A child’s curiosity, tangled with a freezing dread, pulled you toward the scene. You slipped under the yellow police tape while the cops weren’t looking. And among the smoking ruins, beneath a filthy, blood-soaked sheet—you saw him. Dead. Your only friend.
That day, your world didn’t just turn gray. It died. Gotham had won. All the colors you’d ever searched for were nothing but reflections of that explosion’s fire.
And from that pit of despair, a hand reached out to you. Hope. You were adopted. Taken into a family.
But it wasn’t salvation. It was a descent into a different kind of hell—cold, ancient, and merciless. Your new family was the Court of Owls.
You ceased to be you. They stripped away your name, your past, your will. From that moment, you were a Talon.
Endless training turned your body into a perfect weapon. Experiments crippled your mind. Torture erased your identity. They drowned you in chemicals, pumping a serum through your veins that made you their obedient puppet—and left you writhing in agony whenever they withheld the dose. They forged an ideal soldier. And they succeeded.
Years passed—years washed away in blood and marked by quiet murders in the name of the Court.
Tonight was supposed to be no different. The mission was simple: eliminate Bruce Wayne. You were sent as a pair—you and another loyal hound of the Court. No reason to expect serious resistance.
But Gotham loves its cruel jokes. The entire Bat-Family was waiting. The rooftop of Wayne Manor became an arena under the cold, indifferent moon. Bullets sang.
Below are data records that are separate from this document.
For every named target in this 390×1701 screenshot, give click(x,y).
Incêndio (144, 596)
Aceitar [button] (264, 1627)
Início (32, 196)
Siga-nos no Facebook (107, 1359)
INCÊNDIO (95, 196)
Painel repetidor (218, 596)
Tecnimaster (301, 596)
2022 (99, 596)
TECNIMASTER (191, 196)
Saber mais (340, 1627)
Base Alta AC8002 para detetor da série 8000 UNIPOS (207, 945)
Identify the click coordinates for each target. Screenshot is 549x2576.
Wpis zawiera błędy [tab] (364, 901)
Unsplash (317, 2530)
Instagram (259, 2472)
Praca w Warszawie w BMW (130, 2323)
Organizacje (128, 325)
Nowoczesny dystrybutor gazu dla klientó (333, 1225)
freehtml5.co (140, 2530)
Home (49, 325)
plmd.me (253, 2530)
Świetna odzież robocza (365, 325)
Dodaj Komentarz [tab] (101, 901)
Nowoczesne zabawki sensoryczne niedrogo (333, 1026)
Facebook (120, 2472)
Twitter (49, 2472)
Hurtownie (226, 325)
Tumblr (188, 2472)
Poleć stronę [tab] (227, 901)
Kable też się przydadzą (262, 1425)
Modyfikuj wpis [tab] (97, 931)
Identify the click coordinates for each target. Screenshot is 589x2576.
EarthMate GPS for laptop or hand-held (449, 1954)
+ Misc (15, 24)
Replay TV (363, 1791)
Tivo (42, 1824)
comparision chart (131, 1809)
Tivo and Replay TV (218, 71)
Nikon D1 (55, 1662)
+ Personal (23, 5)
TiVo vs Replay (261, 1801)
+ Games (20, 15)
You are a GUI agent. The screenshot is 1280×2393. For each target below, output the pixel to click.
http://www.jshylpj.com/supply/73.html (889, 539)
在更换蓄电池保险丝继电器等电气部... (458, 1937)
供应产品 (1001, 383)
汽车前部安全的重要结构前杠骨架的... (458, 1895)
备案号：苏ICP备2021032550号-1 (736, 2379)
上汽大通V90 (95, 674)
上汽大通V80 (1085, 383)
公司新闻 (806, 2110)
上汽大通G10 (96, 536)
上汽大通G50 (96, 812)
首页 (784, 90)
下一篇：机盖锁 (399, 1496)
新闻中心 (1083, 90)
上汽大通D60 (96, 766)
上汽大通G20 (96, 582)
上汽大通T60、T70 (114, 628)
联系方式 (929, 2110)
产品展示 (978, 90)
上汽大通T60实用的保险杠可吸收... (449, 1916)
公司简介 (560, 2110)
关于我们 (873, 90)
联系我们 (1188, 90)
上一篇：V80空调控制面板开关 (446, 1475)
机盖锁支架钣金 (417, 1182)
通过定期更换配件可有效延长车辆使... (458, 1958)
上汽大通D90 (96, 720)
Batarangs clattered against stone. Two Talons against a pack of vigilantes. The odds were hopeless.
You fought like cornered beasts. And in the chaos of that deadly dance, one strike—Nightwing’s, perhaps—landed squarely on your mask. White ceramic shattered. Half the mask broke away, revealing your face. Older now. But still recognizable.
And in that instant, one of them froze. The figure in the red helmet—the one who fought the fiercest, the dirtiest—stopped as if he’d hit an invisible wall. He stood motionless, staring through the slits of his mask, straight at you.